|Director of the Vatican Observatory: Extraterrestrial life is|
(Rome) for the director of the Vatican Observatory (Specola Vaticana), Father José Gabriel Funes SJ, thinks there there may be "a form of intelligent life" on the newly discovered extrasolar planets Kepler-452b.
The scientists of NASA disovered planet Kepler-452b with the space telescope Kepler discovered which is regarded as Earths "twin planet," because it is circling at a similar distance to a Sun-like star, Kepler-452. In Kepler-452b there could be water and thus life, which would result in many questions, says the Jesuit who succeeded his confrere Father George Coyne who has directed the Vatican Observatory since 2006.
The 1578 basic set Specola Vaticana is the oldest now active astronomical research and educational institution in the world. The popes have entrusted its direction to the Jesuits.
"Creative freedom of God has no limits"
The detailed study of Kepler-452b is taking place, above all at a removal of 1,400 light years from Earth. It's a distance that can not be overcome with the current level of technology. For the discussion about the relationship of faith-reason, this is not a problem, says Father Funes. On the planet, "there could be life and maybe even a form of intelligent life" even if he does not believe that "we will find Mister Spock there."

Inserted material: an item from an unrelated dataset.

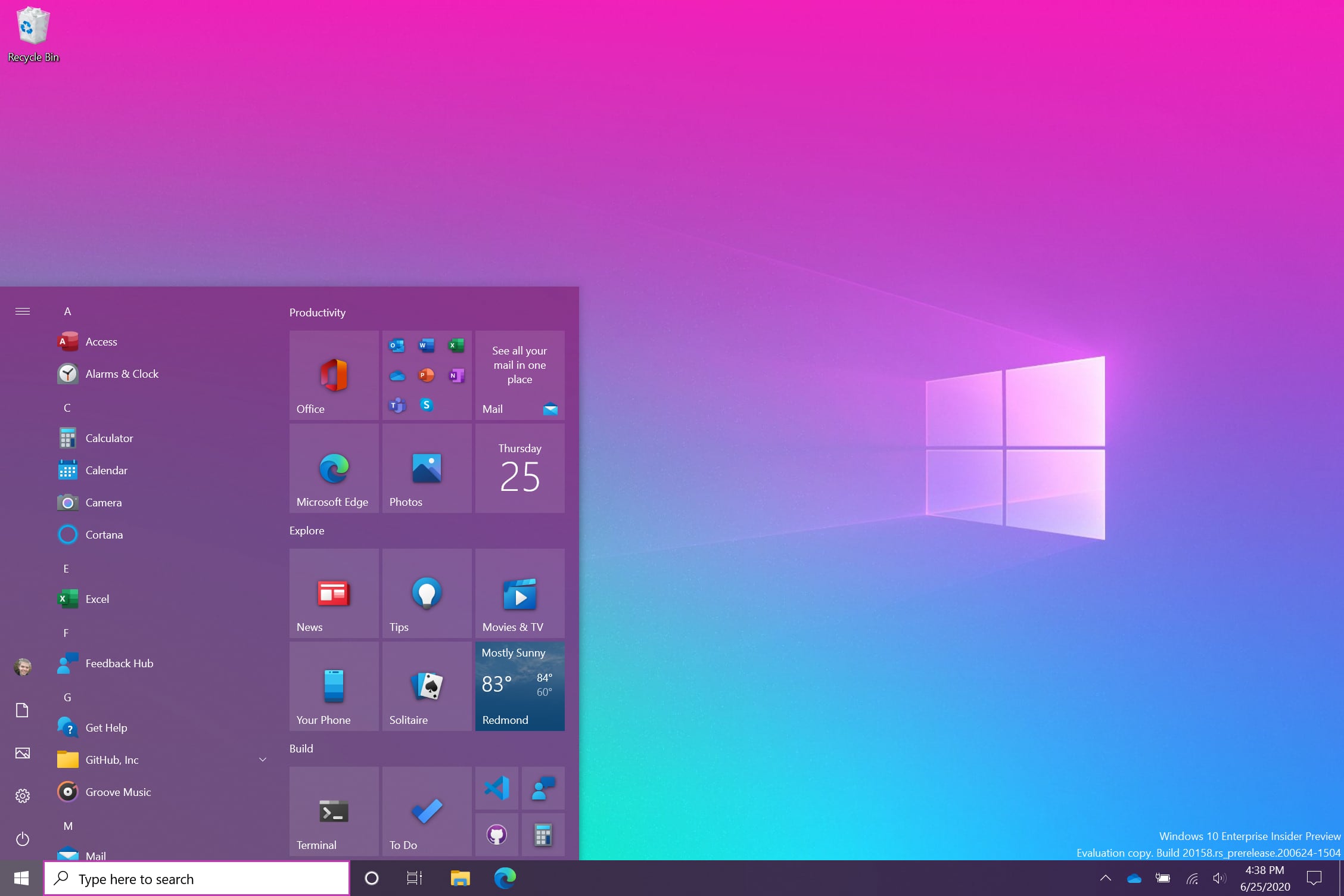The image size is (1344, 896).
Task: Open the Terminal app tile
Action: (333, 807)
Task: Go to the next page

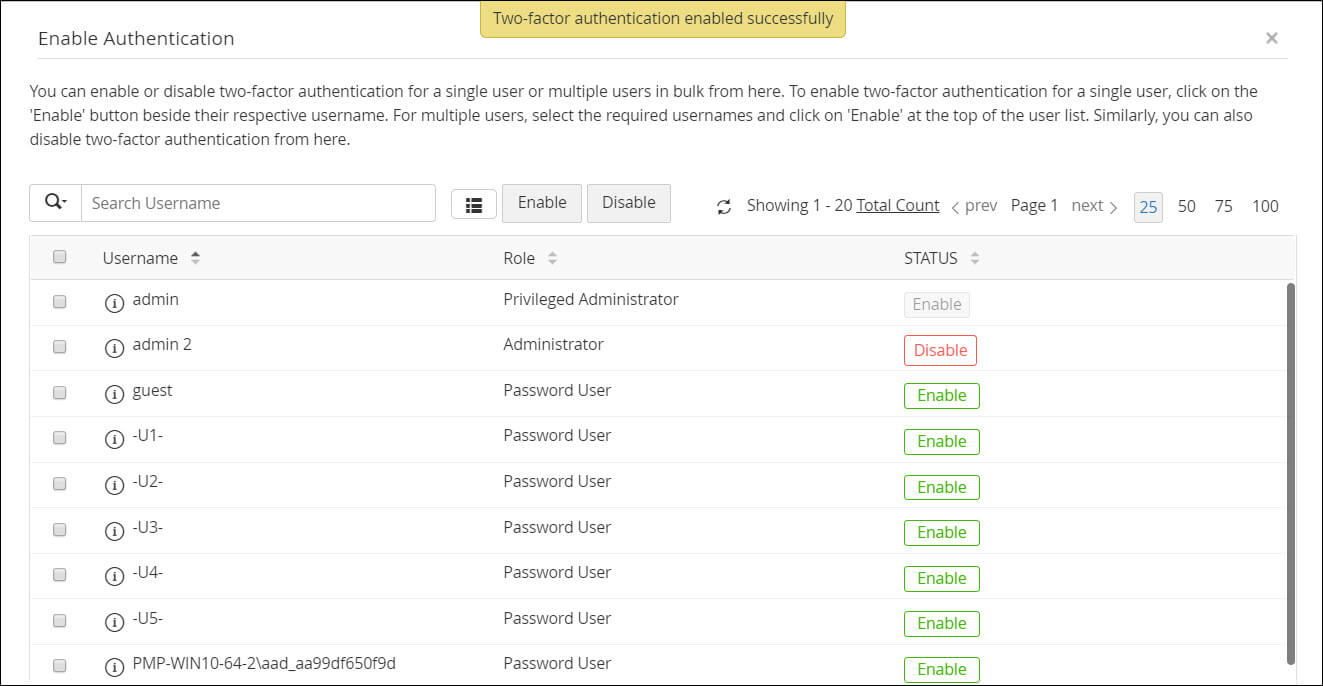Action: point(1094,206)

2008, the Director of the said Specola Vaticana the Osservatore Romano that the "possible existence of extraterrestrial intelligence does not contradict the Church's teaching". God's "creative freedom" has set "no limits." He speculated that alien life forms may have "remained free of original sin in perfect friendship with their Creator".
The doctorate astronomer Father Jose Gabriel Funes comes from Argentina. He received his Doctorate at the University of Padua in Italy. In Argentina he studied philosophy and in Rome theology at the Jesuit Gregorian University. In 1995 he was ordained a priest and 2000 a research associate of the Vatican Observatory, which he has headed from 2006. The research institutes of the Specola are today, because of light pollution, in the Arizona desert.